● **TO DO**
Print the data from the line containing "Given: Click the" through the line containing "Switch to the Script Console tab", reproducing each line verbatim. Omit the pictures.

● **THE INPUT**
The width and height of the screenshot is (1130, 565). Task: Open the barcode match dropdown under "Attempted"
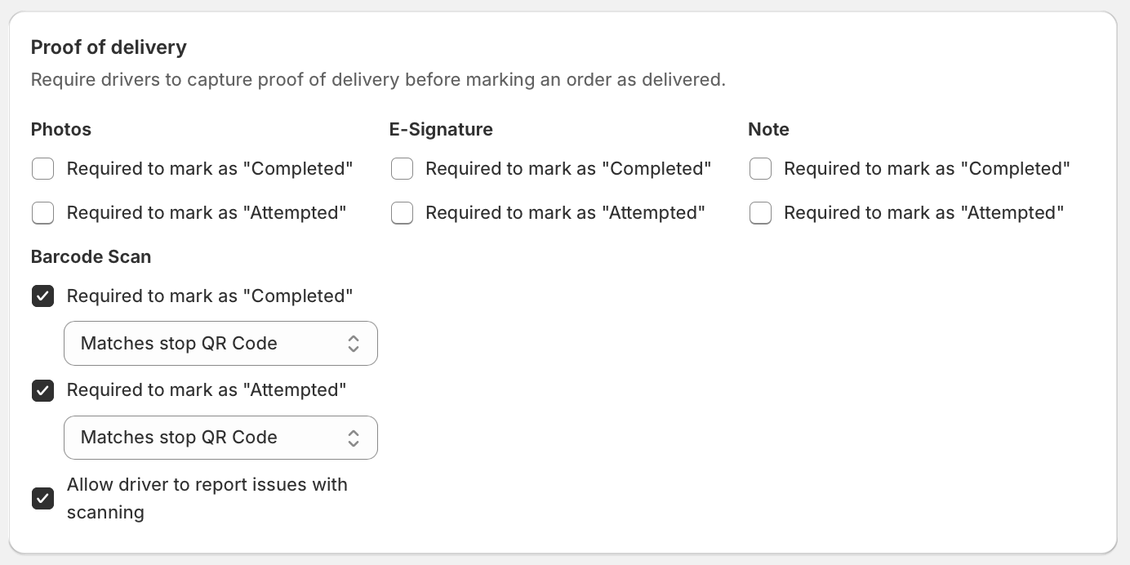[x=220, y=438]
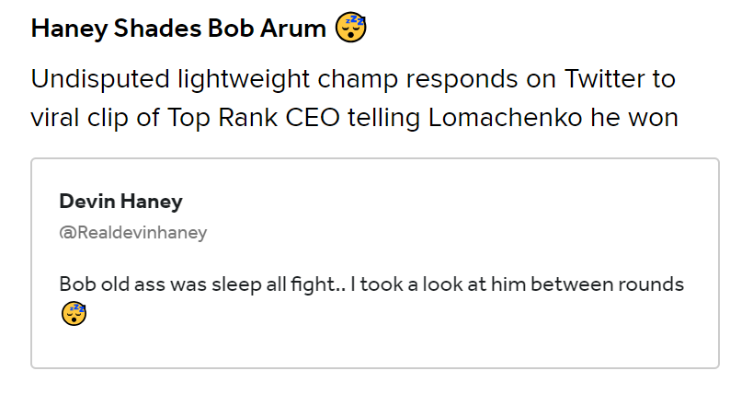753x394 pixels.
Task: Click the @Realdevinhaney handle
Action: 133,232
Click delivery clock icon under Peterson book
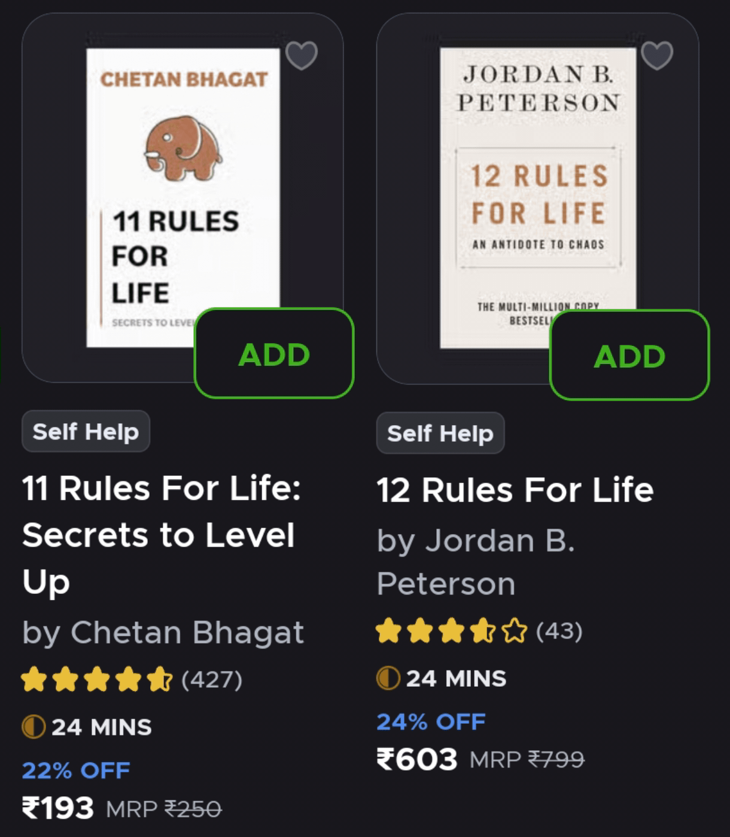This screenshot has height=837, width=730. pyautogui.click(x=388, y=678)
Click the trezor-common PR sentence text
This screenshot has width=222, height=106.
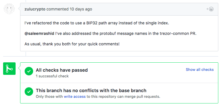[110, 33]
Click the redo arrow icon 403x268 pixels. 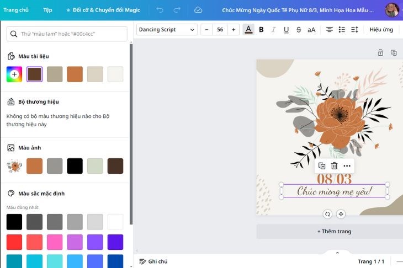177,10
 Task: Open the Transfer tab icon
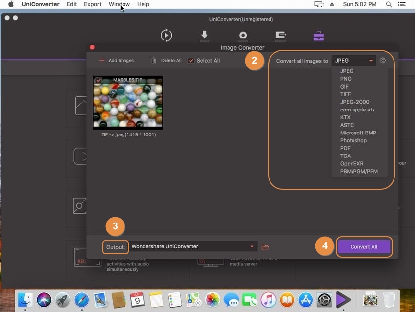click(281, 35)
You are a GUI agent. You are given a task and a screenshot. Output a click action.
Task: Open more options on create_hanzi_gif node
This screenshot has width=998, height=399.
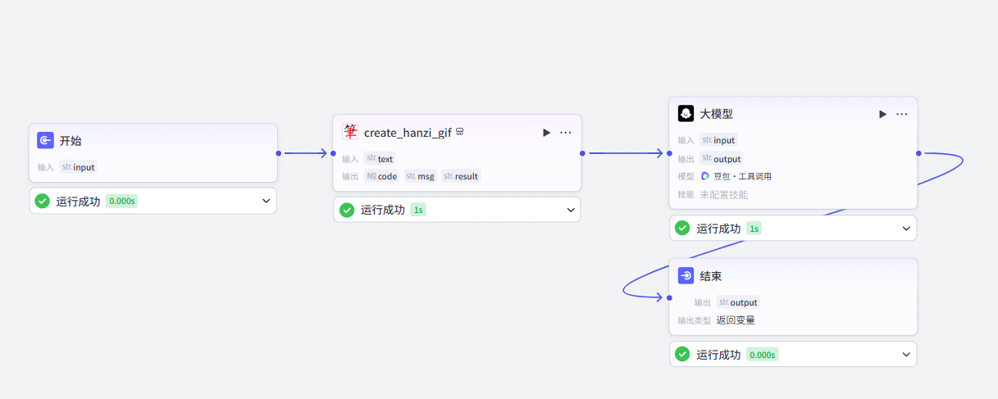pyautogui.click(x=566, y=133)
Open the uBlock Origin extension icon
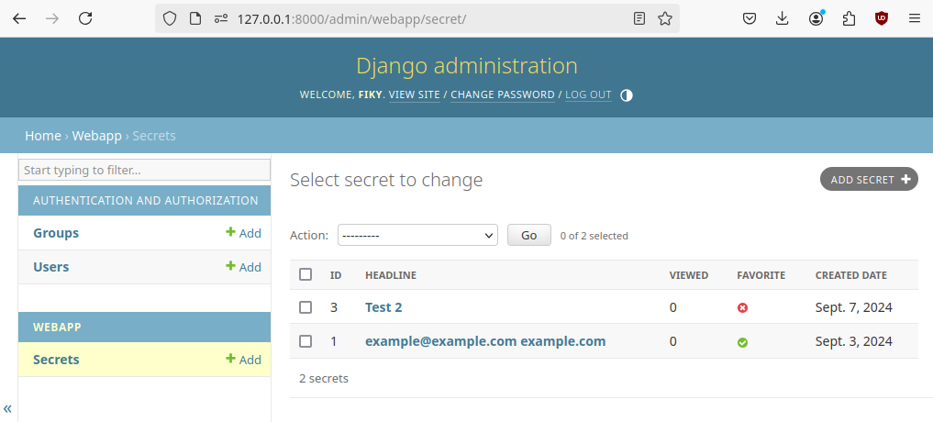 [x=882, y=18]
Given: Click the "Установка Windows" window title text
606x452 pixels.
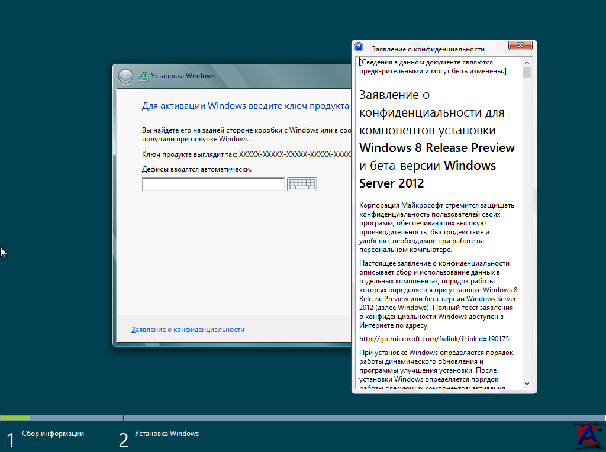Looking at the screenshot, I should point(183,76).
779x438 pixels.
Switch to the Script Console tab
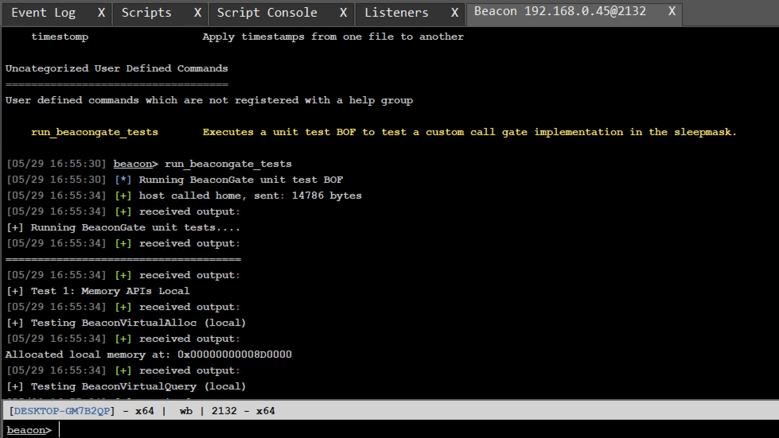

* * *

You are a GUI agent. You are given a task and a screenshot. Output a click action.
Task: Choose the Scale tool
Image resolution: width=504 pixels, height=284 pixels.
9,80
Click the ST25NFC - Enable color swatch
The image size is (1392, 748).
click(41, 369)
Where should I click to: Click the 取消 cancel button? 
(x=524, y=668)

...

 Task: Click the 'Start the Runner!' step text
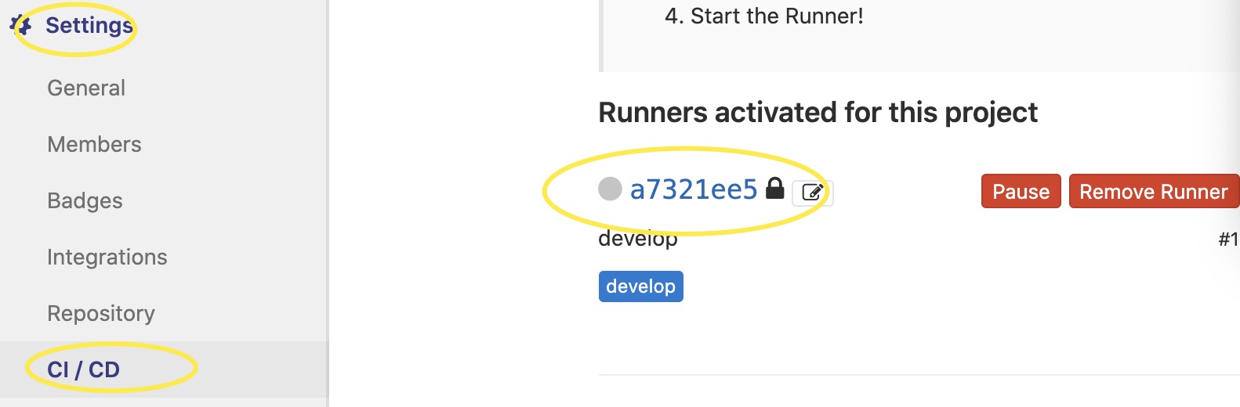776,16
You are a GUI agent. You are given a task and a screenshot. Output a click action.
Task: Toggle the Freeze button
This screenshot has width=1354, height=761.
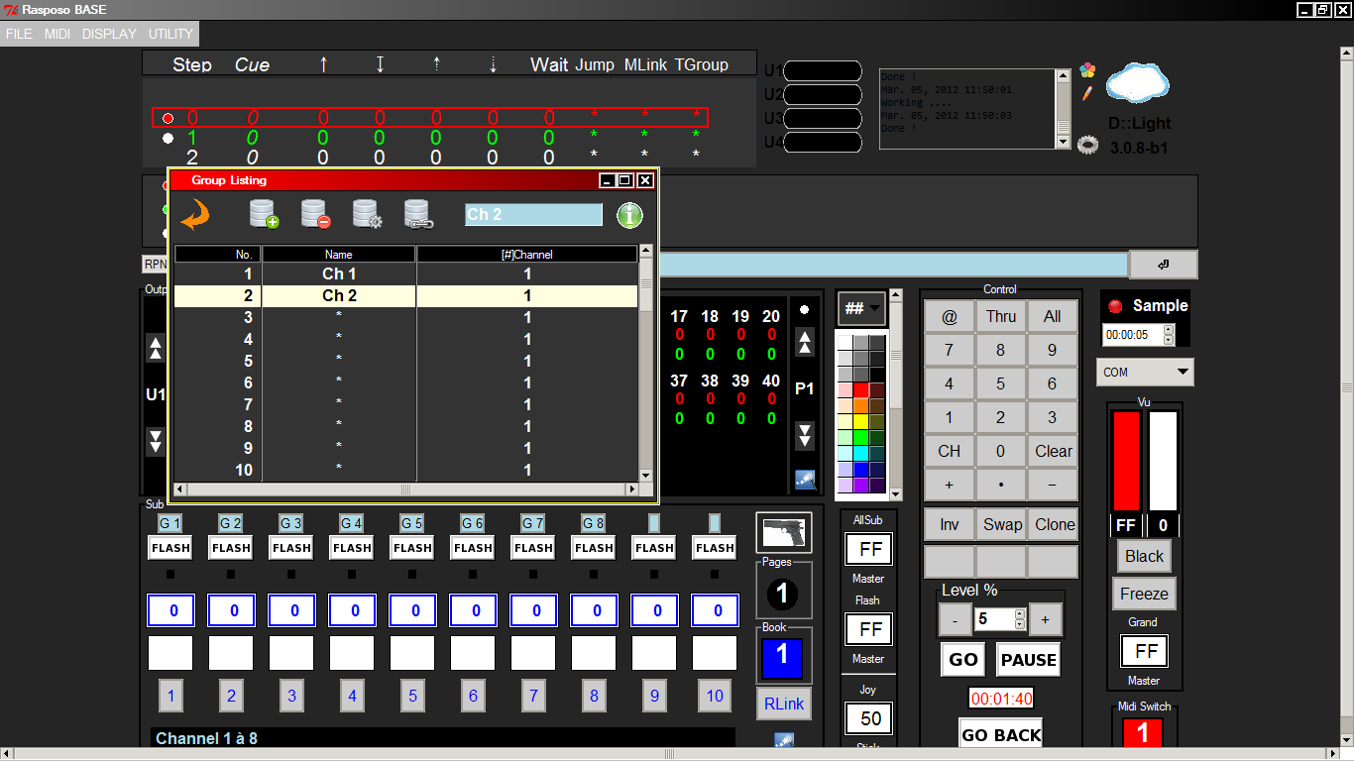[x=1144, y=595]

● **EXERCISE RESPONSE**
Given: Click the "Установка Windows" window title text
606x452 pixels.
Looking at the screenshot, I should point(183,76).
779x438 pixels.
Switch to the Script Console tab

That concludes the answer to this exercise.